----------------------------------------------------------------------
2008-11-14 Question posed off-list

    I tried my best to generate a xml that will have a correct format but is
    not working very good. it can be that my knowledge in xml is not as good
    as it should be. is this the correct way to introduce a ISBN in DC?

       <epdcx:statement
    epdcx:propertyURI="http://purl.org/dc/elements/1.1/identifier"
    epdcx:valueURI="URI:ISBN:0552996009" />

    If not, have you got any examples that I could follow?

----------------------------------------------------------------------
One draft answer

    1. Any identifier can be used with dc:identifier and dcterms:identifier

    2.  If the identifier is defined as a URI, including URLs and
    URNs, the syntax encoding scheme dcterms:URI can be specified.
    Identifiers that have been registered as
    <http://www.iana.org/assignments/urn-namespaces/>; URN namespaces
    (e.g.  ISBN, ISSN, UUID) are distinguished by that namespace
    (e.g.  URN:ISSN:0-395-36341-1).  HTTP URIs cannot be easily
    distinguished (e.g.  it cannot be determined automatically that
    <blocked::http://dx.doi.org/10.1000/186>;
    http://dx.doi.org/10.1000/186 is a DOI and not just a URL).

    3. If the identifier is not a URI, a syntax encoding scheme should be
    specified, e.g. somenamespace:GOVDOC, to indicate the context that the
    identifier is related to.

----------------------------------------------------------------------
2008-10-21 Question posed

    I need to use your schema to generate a XML to upload it to
    SWORD but I need to difference between diferent types of
    Identifiers: DOI, ISBN, URI, EISSN, GOVDOC......

    http://dublincore.org/2008/01/14/dcelements.rdf#identifier

    Could you please tell me how to do it. Does your schema allow that?

----------------------------------------------------------------------
2008-11-14 Pete draft answer

    I think your example is using the eprints DC XML format [1]. This isn't
    a format owned/maintained by DCMI, but more on that below.

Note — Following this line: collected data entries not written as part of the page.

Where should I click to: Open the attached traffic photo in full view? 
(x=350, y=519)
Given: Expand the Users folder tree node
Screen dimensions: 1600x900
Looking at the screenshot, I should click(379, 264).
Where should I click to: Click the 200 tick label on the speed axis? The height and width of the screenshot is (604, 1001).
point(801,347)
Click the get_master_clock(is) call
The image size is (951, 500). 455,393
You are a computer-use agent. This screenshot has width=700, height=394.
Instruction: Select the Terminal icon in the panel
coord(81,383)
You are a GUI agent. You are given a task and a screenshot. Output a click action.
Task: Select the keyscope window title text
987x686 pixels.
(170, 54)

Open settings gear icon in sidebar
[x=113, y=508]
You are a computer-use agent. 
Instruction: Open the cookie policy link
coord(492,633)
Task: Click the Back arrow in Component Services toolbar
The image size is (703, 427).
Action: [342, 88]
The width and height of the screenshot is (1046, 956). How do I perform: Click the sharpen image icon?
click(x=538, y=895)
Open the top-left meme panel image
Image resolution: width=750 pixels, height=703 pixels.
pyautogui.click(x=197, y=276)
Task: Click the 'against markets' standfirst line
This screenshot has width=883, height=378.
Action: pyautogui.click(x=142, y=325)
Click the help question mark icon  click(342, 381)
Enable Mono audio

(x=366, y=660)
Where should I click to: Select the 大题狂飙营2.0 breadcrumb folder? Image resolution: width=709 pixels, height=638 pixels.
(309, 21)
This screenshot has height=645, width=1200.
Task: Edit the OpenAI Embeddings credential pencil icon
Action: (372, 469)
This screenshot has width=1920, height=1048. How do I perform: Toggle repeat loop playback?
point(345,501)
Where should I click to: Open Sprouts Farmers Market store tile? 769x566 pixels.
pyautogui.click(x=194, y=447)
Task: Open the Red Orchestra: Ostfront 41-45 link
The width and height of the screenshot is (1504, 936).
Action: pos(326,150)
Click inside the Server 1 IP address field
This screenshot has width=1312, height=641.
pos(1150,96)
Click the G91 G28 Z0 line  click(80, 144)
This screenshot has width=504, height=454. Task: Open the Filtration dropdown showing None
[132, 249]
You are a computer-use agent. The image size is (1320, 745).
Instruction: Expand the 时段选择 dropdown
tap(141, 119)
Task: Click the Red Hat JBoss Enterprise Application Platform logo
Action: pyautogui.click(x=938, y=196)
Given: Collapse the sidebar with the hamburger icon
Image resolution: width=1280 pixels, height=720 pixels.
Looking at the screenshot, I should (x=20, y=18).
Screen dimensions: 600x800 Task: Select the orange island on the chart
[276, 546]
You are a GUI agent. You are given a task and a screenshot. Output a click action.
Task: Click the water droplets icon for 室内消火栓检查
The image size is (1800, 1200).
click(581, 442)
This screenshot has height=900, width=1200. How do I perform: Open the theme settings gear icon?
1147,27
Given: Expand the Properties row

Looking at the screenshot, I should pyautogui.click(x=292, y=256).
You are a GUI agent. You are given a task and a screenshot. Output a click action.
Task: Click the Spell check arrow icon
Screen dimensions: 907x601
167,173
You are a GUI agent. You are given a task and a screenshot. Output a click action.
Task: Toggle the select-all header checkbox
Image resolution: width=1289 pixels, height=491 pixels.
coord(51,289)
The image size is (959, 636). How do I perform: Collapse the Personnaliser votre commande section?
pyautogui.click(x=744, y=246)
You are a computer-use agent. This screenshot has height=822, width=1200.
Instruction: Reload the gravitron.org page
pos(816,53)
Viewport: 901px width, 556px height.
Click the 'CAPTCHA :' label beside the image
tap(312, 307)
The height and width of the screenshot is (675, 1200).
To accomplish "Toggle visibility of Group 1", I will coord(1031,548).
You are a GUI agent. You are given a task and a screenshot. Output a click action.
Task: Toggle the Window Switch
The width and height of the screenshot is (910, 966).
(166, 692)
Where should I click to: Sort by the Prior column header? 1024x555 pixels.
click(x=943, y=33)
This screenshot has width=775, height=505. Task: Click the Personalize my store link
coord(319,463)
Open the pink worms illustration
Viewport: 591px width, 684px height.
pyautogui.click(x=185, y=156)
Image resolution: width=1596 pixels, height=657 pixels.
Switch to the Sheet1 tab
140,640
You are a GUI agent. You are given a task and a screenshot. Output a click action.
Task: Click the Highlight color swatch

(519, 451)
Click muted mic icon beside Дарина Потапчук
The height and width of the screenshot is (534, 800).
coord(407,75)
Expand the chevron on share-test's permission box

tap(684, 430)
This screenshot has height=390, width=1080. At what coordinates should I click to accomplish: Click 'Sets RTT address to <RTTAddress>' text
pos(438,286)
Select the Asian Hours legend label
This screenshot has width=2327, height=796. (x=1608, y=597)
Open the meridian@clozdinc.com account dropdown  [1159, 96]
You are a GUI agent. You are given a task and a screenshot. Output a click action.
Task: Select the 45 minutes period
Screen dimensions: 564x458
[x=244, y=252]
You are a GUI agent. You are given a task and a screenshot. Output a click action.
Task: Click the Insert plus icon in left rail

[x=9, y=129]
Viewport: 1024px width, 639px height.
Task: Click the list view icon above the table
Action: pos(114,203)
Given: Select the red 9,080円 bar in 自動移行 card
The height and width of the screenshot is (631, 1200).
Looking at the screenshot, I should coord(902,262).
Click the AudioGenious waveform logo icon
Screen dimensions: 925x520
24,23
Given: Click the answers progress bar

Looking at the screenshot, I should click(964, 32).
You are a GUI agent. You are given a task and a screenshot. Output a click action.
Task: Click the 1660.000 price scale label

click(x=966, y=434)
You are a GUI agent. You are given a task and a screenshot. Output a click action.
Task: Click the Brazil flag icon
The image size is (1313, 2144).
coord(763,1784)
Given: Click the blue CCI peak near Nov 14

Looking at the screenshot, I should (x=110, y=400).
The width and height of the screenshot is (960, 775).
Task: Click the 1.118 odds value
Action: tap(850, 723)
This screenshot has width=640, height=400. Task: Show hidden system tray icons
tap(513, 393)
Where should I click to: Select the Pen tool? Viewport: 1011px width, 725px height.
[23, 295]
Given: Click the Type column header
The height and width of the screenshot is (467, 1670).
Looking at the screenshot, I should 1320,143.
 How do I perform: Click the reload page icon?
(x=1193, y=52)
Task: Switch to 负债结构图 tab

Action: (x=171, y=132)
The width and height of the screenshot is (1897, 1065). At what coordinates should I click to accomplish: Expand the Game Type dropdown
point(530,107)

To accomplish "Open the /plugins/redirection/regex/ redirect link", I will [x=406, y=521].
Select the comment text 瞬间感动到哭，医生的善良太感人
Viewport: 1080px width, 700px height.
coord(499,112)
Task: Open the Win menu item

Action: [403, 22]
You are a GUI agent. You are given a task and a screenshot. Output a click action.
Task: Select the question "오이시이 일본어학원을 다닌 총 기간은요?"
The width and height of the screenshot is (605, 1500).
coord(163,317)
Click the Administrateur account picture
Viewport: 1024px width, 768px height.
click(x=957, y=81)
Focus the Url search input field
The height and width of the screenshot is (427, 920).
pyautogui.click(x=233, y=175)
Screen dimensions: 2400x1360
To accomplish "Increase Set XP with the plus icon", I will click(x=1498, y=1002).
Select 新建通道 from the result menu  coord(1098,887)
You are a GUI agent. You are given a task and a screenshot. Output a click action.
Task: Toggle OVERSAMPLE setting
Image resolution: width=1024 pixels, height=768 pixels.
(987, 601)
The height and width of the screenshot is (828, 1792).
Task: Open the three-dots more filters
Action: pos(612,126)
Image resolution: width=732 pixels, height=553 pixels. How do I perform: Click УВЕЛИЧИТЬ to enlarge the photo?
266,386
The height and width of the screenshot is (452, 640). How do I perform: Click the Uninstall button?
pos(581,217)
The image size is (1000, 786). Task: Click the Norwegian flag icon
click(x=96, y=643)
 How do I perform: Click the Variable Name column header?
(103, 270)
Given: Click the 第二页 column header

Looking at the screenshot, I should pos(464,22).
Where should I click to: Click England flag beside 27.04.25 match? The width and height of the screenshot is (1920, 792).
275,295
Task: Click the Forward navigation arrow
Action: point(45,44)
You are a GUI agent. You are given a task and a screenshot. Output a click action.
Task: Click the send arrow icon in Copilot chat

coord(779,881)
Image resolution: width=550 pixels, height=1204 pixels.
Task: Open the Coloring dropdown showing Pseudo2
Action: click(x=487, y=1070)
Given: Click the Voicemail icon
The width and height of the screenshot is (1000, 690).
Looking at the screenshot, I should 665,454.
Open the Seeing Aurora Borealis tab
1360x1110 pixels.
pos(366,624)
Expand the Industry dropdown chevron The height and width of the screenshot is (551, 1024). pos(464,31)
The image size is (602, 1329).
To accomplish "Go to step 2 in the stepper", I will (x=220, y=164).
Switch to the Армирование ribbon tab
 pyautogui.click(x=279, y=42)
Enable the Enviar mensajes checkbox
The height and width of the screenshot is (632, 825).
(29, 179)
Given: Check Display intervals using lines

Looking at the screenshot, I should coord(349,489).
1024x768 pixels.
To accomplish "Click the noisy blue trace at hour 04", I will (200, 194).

    Using that XML format, in your example

    >    <epdcx:statement
    > epdcx:propertyURI="http://purl.org/dc/elements/1.1/identifier"
    >  epdcx:valueURI="urn:ISBN:0552996009" />

    your statement is "saying":

    "The described resource is-identified-by a second resource (the value)
    which in turn is identified by the URI urn:ISBN:0552996009 (note: I
    think the URI scheme should be "urn", not "uri")

    It's perhaps easier to discuss this using the DC-Text format [2], rather
    than an XML format. Using DC-Text this would be represented

    @prefix dc: <http://purl.org/dc/elements/1.1/>; .

    DescriptionSet (
      Description (
        Statement (
          PropertyURI ( dc:identifier )
          ValueURI ( <urn:ISBN:0552996009> )
        )
      )
    )

    What I think you intend to "say" is

    "The described resource is-identified by the URI urn:ISBN:0552996009

    i.e. rather than using a second "thing" as value, you want to use the
    URI-as-literal as value. So, again using the DC-Text syntax, this would
    be represented

    @prefix dc: <http://purl.org/dc/elements/1.1/>; .
    @prefix xsd: <http://www.w3.org/2001/XMLSchema#>; .

    DescriptionSet (
      Description (
        Statement (
          PropertyURI ( dc:identifier )
          LiteralValueString ( "urn:ISBN:0552996009"
            SyntaxEncodingSchemeURI (xsd:anyURI )
          )
        )
      )
    )

    And using the eprints DC XML format you would represent this as

    <epdcx:statement
     epdcx:propertyURI="http://purl.org/dc/elements/1.1/identifier">
      <epdcx:valueString 
          epdcx:sesURI="http://www.w3.org/2001/XMLSchema#anyURI">
          urn:ISBN:0552996009</epdcx:valueString>
    </epdcx:statement>

    As I say above, the eprints DC XML format is not a DCMI-owned/maintained
    XML format. It was developed by the owners of the Scholarly Works
    Application Profile, because at the time SWAP was developed, DCMI did
    not have an XML format available for representing DC description sets
    (disclaimer: I wrote the eprints DC-XML spec, though I'm no longer
    directly involved in the maintainance of SWAP). There is a slight
    problem with eprints DC XML (which makes discussions like this one
    rather more complicated than they should be!), because eprints DC-XML is
    actually based on a version of the DCMI Abstract Model which has been
    superceded, and that version of the DCAM did not adequately distinguish
    literal from non-literal values.

    DCMI has recently published a proposed recommendation for a new XML
    format, called DC DS XML [3], which _is_ based on the current version of
    the DCAM, and it may be helpful to look at that format rather than at
    eprints DC XML, though I should emphasise that it is likely to change in
    the near future in the light of comments received on the current
    version.

    [1] http://www.ukoln.ac.uk/repositories/digirep/index/Eprints_DC_XML
    [2] http://dublincore.org/documents/2007/12/03/dc-text/
    [3] http://dublincore.org/documents/2008/09/01/dc-ds-xml/

----------------------------------------------------------------------
2008-05-22 Re: Identifier from Douglas Campbell To: dc-identifiers@jiscmail.ac.uk
    Subject: Re: DC, OAI and identifying the digital object

    I'd like to cover four issues, though probably not provide many
    answers... :-(

    1. Resolvability of identifiers

    Getting theoretical for a bit...

    dc:identifier is a place to capture any, and all, identifiers for the
    resource - "An unambiguous reference to the resource within a given
    context".  The question is, what resource is being identified? 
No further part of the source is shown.